Alfred Scott

Personal information
- Full name: Alfred Homer Patrick Scott
- Born: 29 July 1934 Spanish Town, St Catherine, Jamaica
- Died: 28 April 2018 (aged 83) New York, U.S.
- Batting: Right-handed
- Bowling: Right-arm leg-break
- Relations: Tommy Scott (father)

International information
- National side: West Indies;

Domestic team information
- 1952-53 to 1953-54: Jamaica

Career statistics
| Competition | Tests | First-class |
| Matches | 1 | 5 |
| Runs scored | 5 | 38 |
| Batting average | 5.00 | 12.66 |
| 100s/50s | 0/0 | 0/0 |
| Top score | 5 | 17* |
| Balls bowled | 264 | 1195 |
| Wickets | 0 | 18 |
| Bowling average | - | 33.00 |
| 5 wickets in innings | 0 | 0 |
| 10 wickets in match | 0 | 0 |
| Best bowling | – | 4/46 |
| Catches/stumpings | 0/0 | 3/0 |
- Source: Cricinfo, 27 April 2019

= Alfred Scott (West Indian cricketer) =

Jamaican cricketer (1934–2018)

Alfred Homer Patrick Scott (29 July 1934 – 28 April 2018) was a West Indian cricketer who played in one Test in 1953.

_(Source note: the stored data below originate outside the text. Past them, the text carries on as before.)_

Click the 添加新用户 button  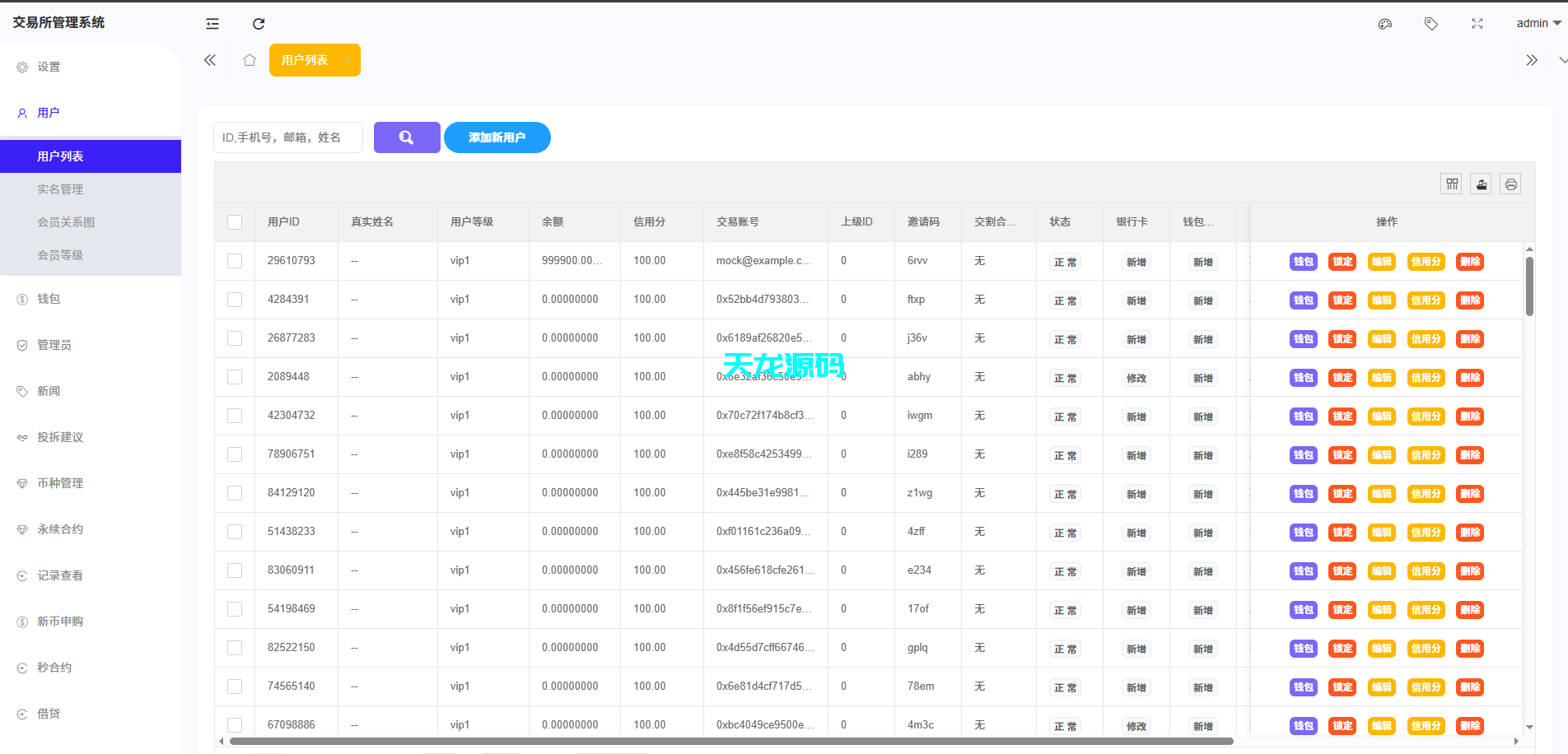[497, 137]
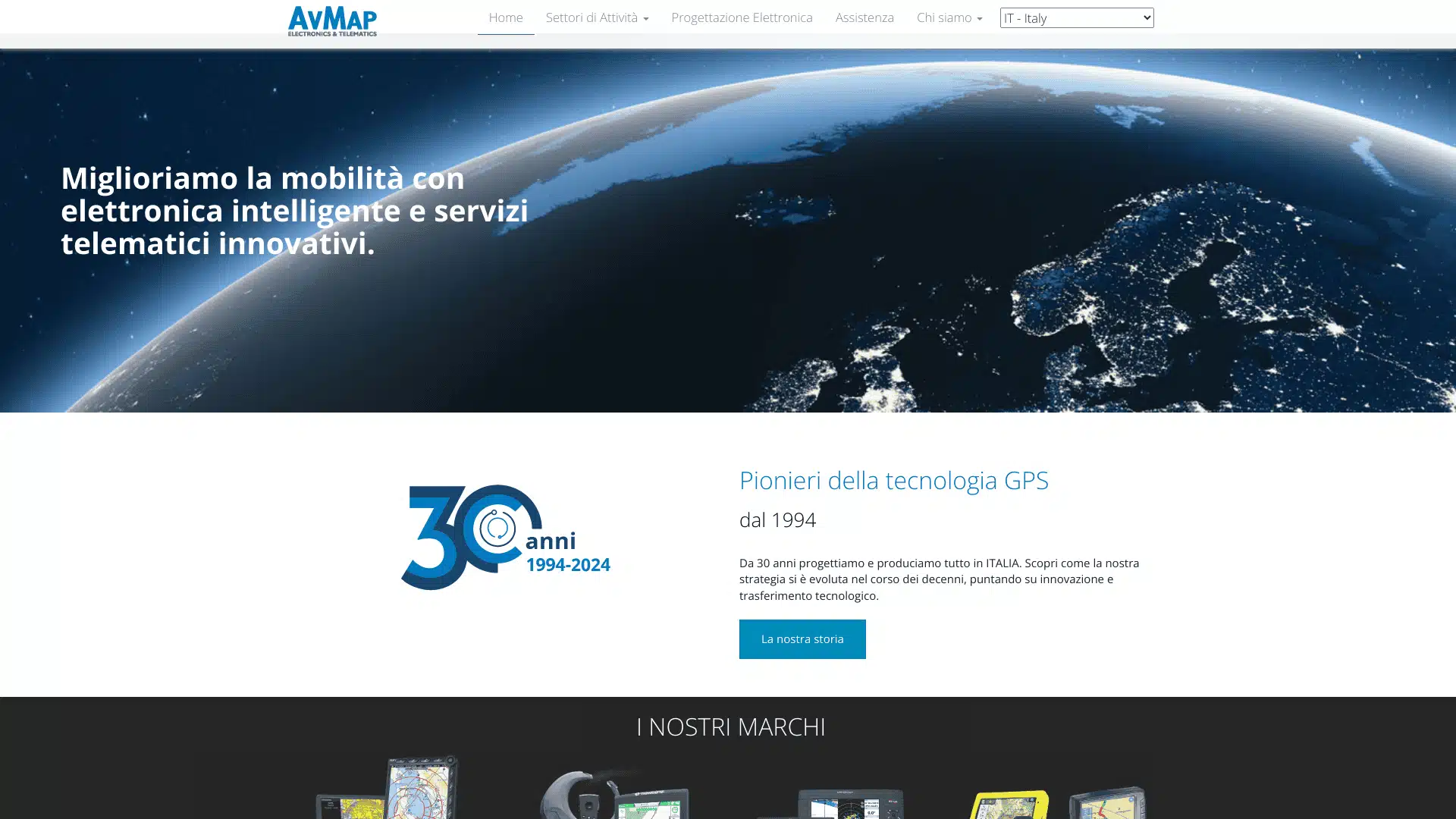This screenshot has height=819, width=1456.
Task: Click the Miglioriamo la mobilità headline text
Action: [294, 210]
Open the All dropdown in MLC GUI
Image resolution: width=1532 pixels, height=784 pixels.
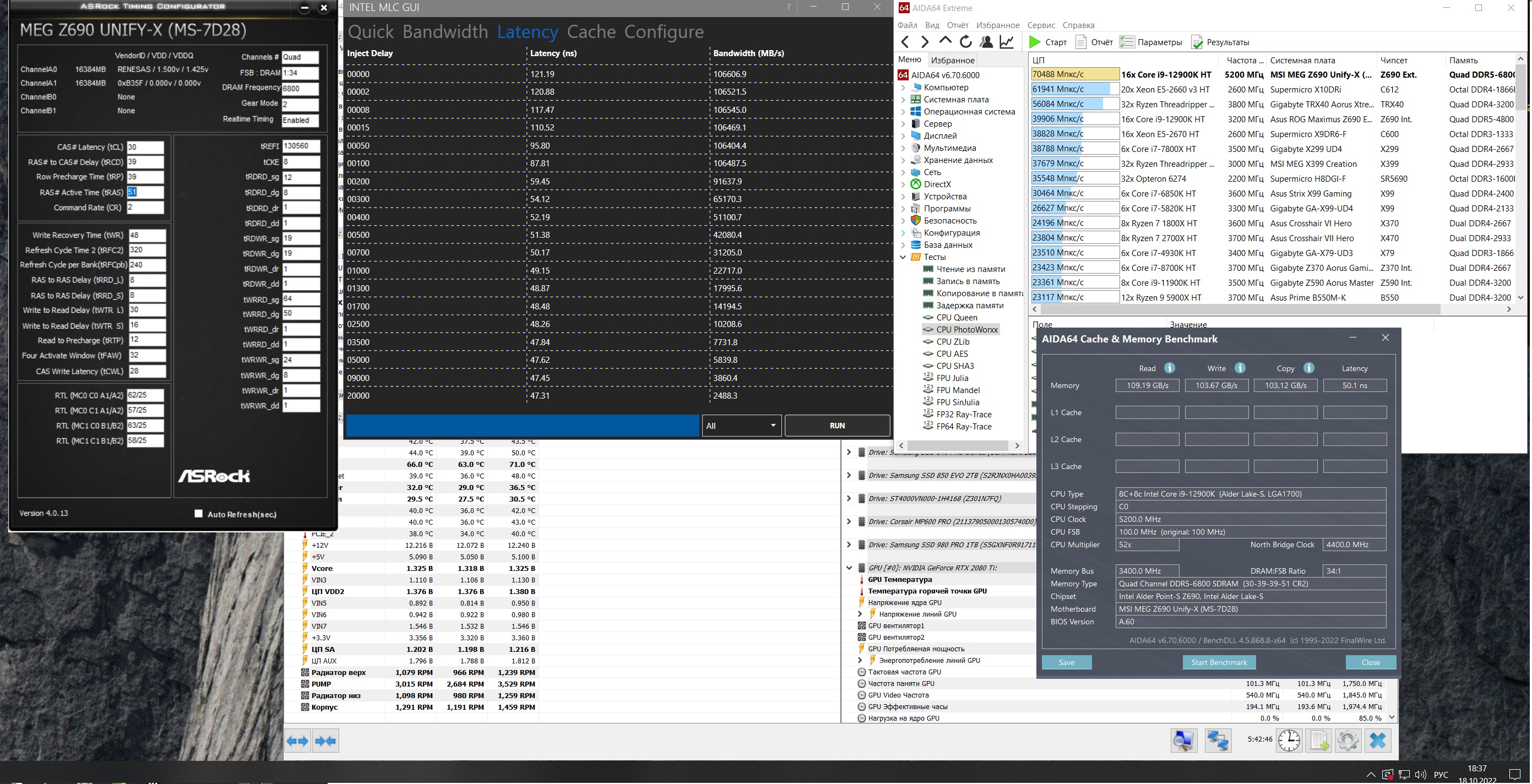click(741, 426)
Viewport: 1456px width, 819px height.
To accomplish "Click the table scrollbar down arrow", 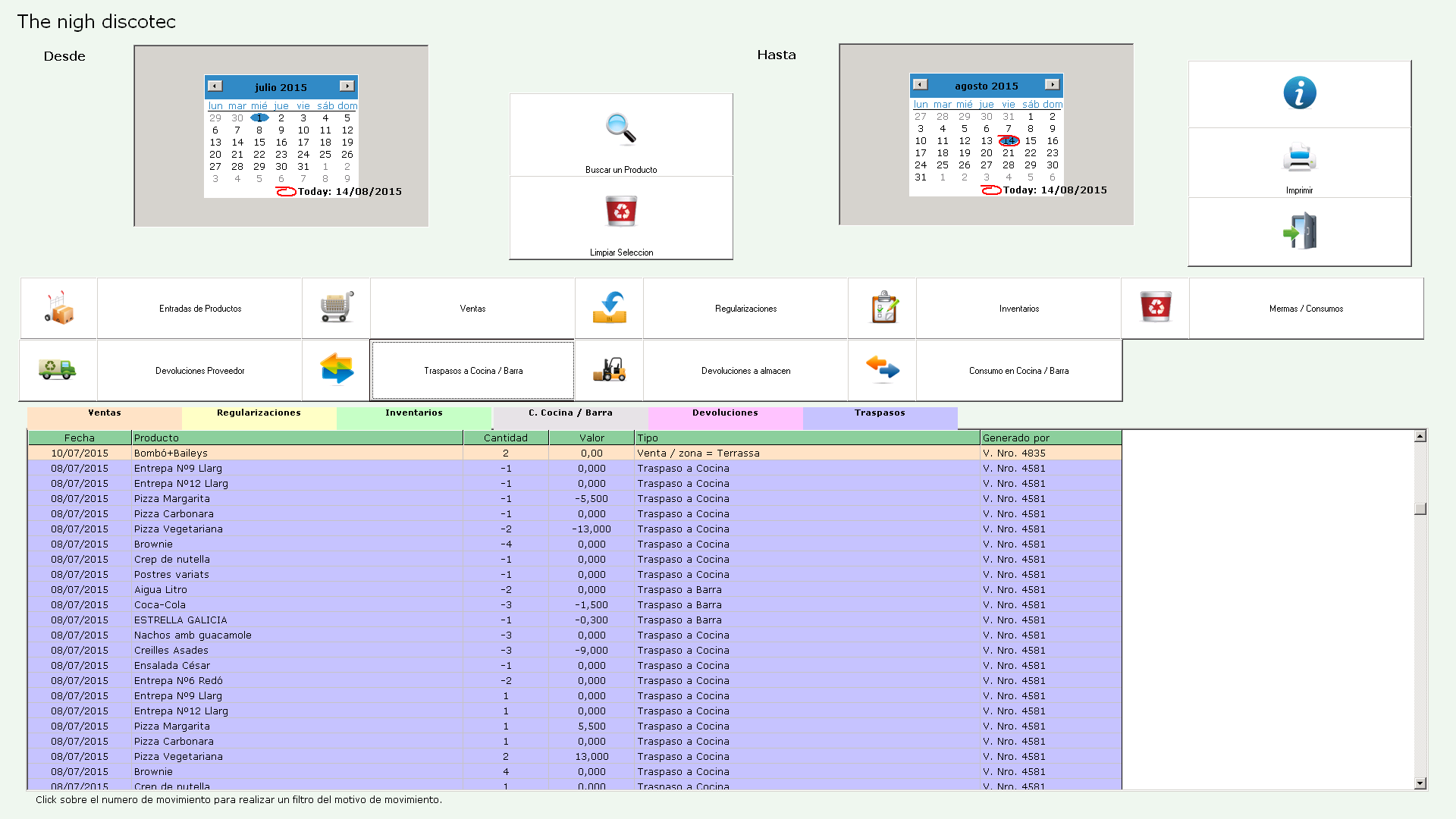I will (x=1420, y=783).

Alfred Scott was a leg-break bowler and a lower-order batsman whose first-class cricket career was over before he was 20. In his third first-class match for Jamaica, against the Indian touring side in March 1953, at the age of 18, he took seven wickets with his leg-breaks and outperformed Alf Valentine, the established West Indies and Jamaica spinner. He was then selected alongside Valentine for the fifth and final Test match of the series, which took place at Kingston immediately after the Jamaica game. On a batsman's pitch, Scott achieved no success at all, his 44 overs costing 140 runs.

After this Test appearance, Scott played only one further first-class match: one of the two tour games for Jamaica against the MCC team in 1953-54, in which he took two wickets.

Scott moved to England to play league cricket, then later migrated to the United States. He died in New York on 28 April 2018, at the age of 83.